Justice Kagan’s position may have another potent feature. She argues that the anti-corruption rationale must be evaluated with some reasonable reference to the conditions of contemporary campaign finance. Justice Kagan calls attention to how money is raised–“bundling” in particular–and how the existence of tight individual contribution limits like Arizona’s does not “eliminate the risk of corrupt dealing between candidates and donors.” Id. at 2842, n.11. She would likely find additional support for this argument in other features of contemporary campaign finance–the rise of “SuperPACs” and other forms of independent expenditure activity likely very different from what the Court in Buckley had imagined. Justice Kagan is pressing for a “real world” view in opposition to that of the Chief–the view, she reminds her readers, that the states themselves take on the basis of lived experience.

The Chief, for his part, will have none of it.  He concludes in a brief note that Arizona’s problem has been rank bribery and that campaign finance controls like those under consideration cannot stop it. Id. at 2828-29. To make his point about the irrelevance of campaign finance to the issue of bribery, Chief Justice Roberts points to Arizona’s limits on contributions. As Justice Kagan points out, the Court has never held that a public financing scheme is constitutional only in the absence of contribution limits–that legislatures are limited to one set of prophylactic measures only.  But just as the Roberts majority would limit the reach of pre-McConnell authority on the basis of post-McConnell analysis, so, too, does it appear unwilling to confront the practical reasons why even a low-limit state would remain concerned with candidate-donor corruption.

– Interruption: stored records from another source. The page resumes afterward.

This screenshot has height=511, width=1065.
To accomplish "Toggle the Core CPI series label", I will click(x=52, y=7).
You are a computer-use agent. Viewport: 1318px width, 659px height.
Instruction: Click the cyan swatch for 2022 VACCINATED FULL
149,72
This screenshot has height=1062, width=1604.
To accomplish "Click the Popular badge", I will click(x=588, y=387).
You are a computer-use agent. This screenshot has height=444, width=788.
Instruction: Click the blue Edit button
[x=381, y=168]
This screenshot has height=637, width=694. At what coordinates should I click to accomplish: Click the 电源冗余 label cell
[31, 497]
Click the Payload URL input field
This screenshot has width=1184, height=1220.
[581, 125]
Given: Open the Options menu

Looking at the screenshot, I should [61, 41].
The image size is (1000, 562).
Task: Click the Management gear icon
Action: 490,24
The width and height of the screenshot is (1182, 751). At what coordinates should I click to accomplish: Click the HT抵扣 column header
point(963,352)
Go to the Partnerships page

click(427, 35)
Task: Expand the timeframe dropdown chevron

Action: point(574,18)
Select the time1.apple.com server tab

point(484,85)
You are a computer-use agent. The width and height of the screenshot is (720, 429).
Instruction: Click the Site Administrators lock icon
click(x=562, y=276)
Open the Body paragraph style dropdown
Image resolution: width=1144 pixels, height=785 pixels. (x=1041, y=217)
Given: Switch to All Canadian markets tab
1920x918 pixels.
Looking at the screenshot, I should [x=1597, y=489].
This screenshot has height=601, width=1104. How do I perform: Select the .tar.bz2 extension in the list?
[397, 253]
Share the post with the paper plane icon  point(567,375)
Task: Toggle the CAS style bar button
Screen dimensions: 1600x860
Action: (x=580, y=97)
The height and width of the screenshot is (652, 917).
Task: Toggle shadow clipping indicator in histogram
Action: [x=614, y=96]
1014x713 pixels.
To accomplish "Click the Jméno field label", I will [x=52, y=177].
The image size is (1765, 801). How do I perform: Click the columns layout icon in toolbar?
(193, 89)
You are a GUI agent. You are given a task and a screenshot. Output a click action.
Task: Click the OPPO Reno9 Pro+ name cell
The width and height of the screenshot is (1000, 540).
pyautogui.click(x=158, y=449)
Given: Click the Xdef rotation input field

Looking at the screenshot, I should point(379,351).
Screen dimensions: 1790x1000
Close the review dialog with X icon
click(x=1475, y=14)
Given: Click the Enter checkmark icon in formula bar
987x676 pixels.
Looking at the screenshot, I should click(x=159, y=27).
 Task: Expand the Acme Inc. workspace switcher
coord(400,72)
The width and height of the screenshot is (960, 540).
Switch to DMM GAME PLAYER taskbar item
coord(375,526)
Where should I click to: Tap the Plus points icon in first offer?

Through this exchange between the Chief and the Court’s newest Justice, Bennett could mark a new phase in the contest over the proper jurisprudence to be applied to campaign finance controls.  It may turn out that Justice Kagan is returning to basics, to the question of corruption, and asking whether the Roberts majority will leave enough of Buckley standing to empower the states to take any reasonably effective measures to address corrupt political practice and its appearance. To the Roberts’ majority’s tendency to construe each new case as one of overreaching in the presumed vein of the contested parts of McCain-Feingold, Justice Kagan seems to be saying, “enough is enough.”  But she is saying it quite in her own way, and apart from the force of her exposition, she has brought new clarity to the true nature and import of the disagreement.